- [Instructions for the task]:
Find the line holding "You are a GUI" in the entries below. Give it again exactly, along with every line after it up to and including the line holding "The height and".

- [Data records]:
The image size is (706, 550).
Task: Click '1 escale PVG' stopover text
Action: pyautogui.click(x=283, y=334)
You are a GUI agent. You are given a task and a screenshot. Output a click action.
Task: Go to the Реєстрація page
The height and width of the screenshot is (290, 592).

...

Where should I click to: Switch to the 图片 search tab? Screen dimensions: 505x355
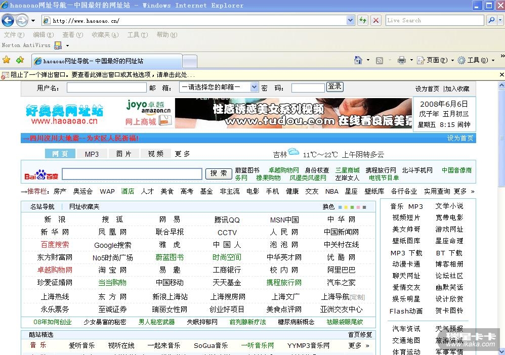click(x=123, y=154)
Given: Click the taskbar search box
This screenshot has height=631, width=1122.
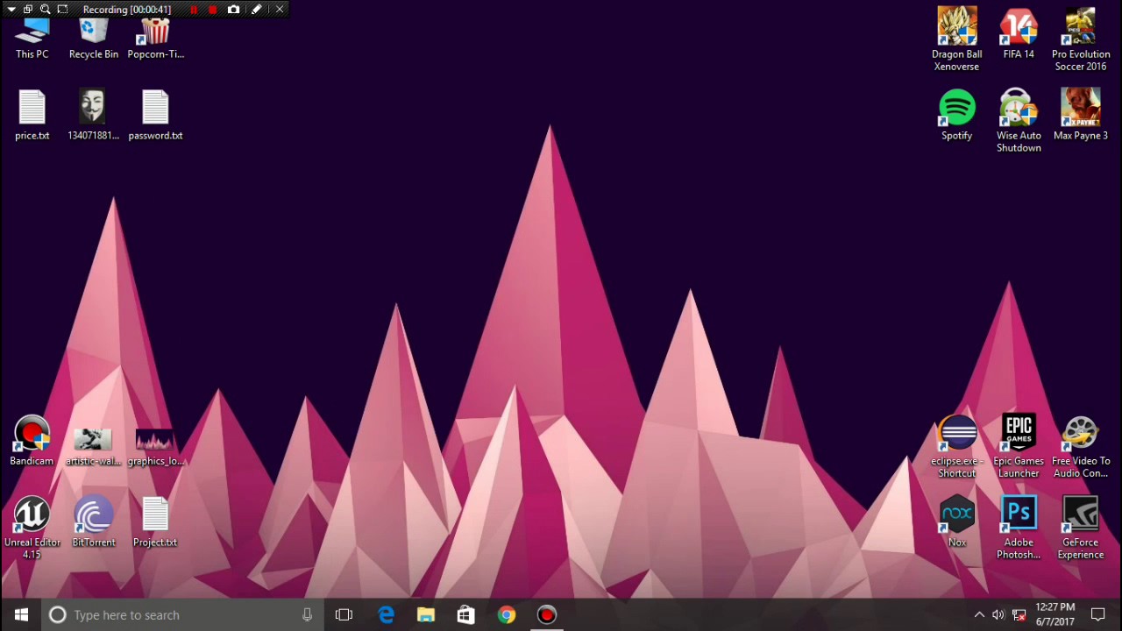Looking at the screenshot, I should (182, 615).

- [Task output]:
You are a GUI agent. You are given a task and a screenshot. Output a click action.
Task: Go to the Реєстрація page
The height and width of the screenshot is (290, 592).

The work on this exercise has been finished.